## PROMPT
Pick every line from the data that holds the word "Given".

[Saved entries]
▼

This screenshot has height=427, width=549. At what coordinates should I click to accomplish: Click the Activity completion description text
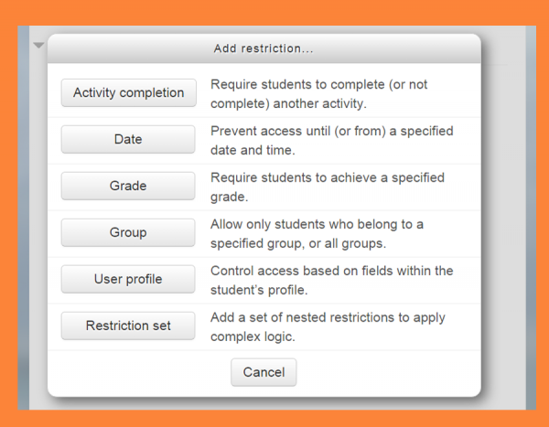[x=318, y=93]
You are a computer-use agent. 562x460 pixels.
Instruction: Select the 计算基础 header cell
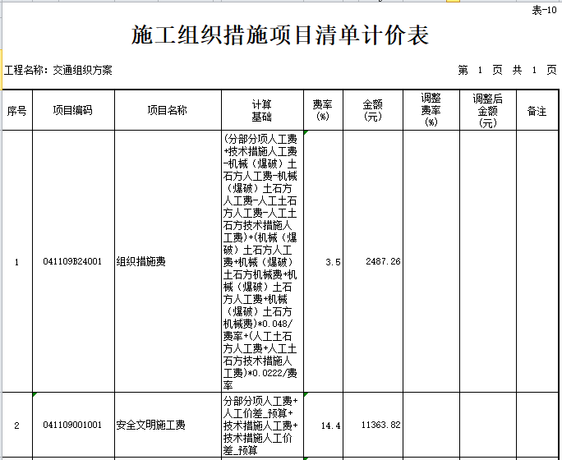click(262, 110)
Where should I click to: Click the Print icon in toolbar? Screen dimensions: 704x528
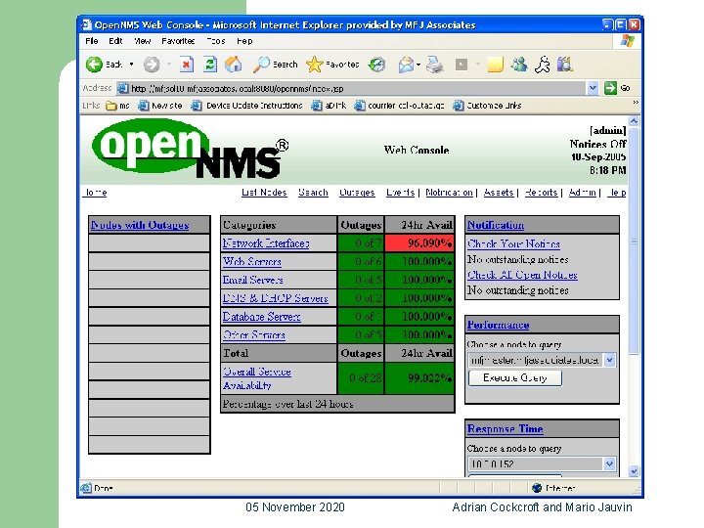pos(434,66)
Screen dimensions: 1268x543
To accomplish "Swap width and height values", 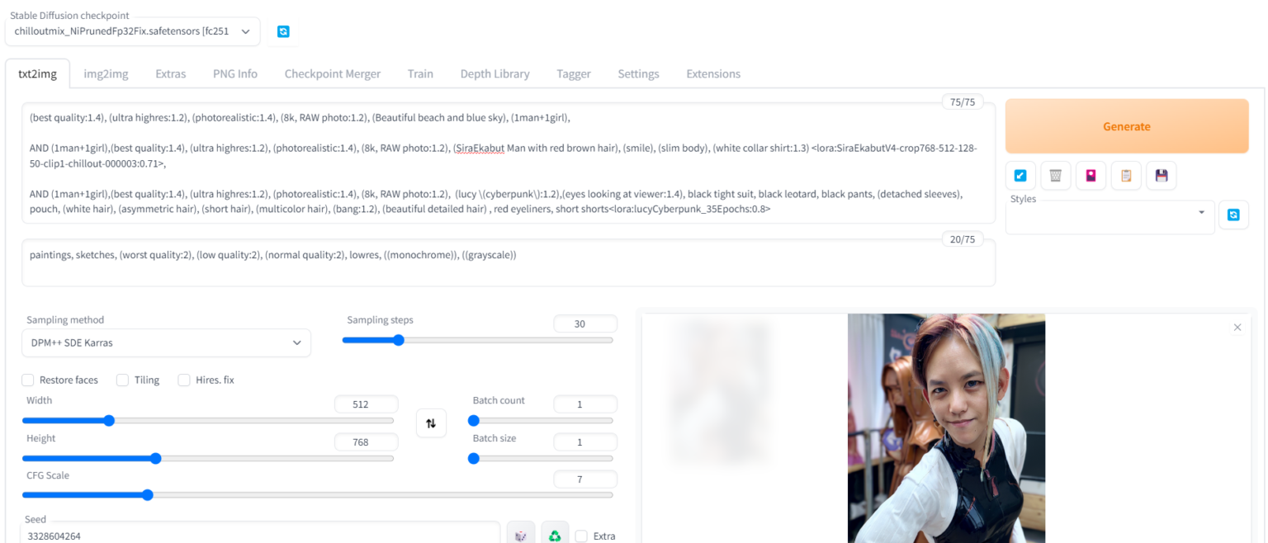I will pos(431,423).
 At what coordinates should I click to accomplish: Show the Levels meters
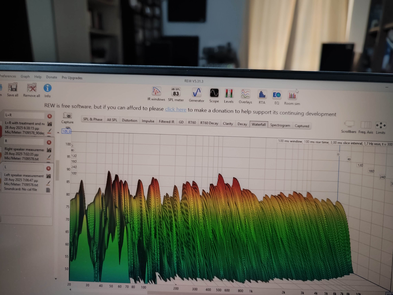(229, 94)
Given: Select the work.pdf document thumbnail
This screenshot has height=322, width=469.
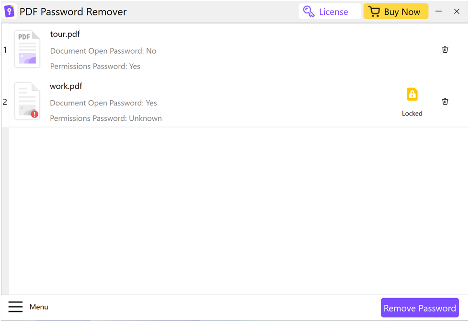Looking at the screenshot, I should pyautogui.click(x=27, y=101).
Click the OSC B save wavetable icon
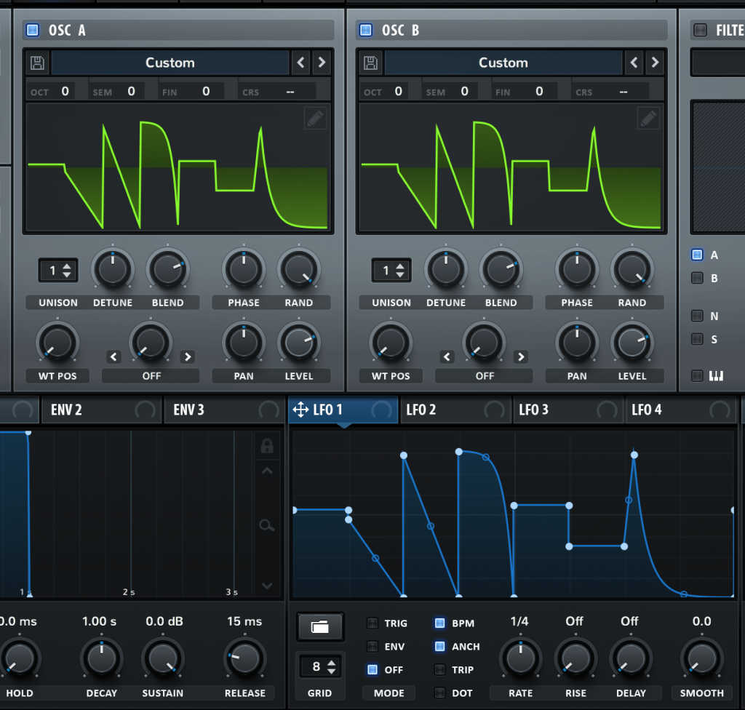 click(370, 63)
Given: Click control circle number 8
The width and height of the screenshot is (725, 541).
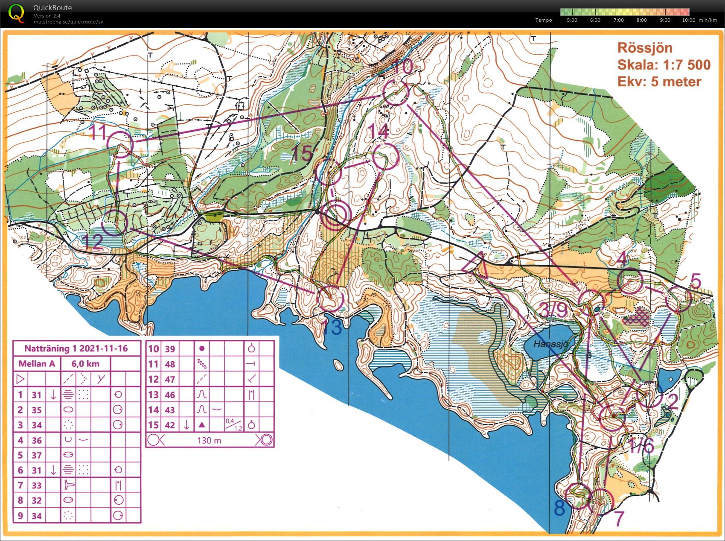Looking at the screenshot, I should click(x=577, y=496).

▲

## RESULT
Given: Select the work.pdf document thumbnail
Given: Click control circle number 8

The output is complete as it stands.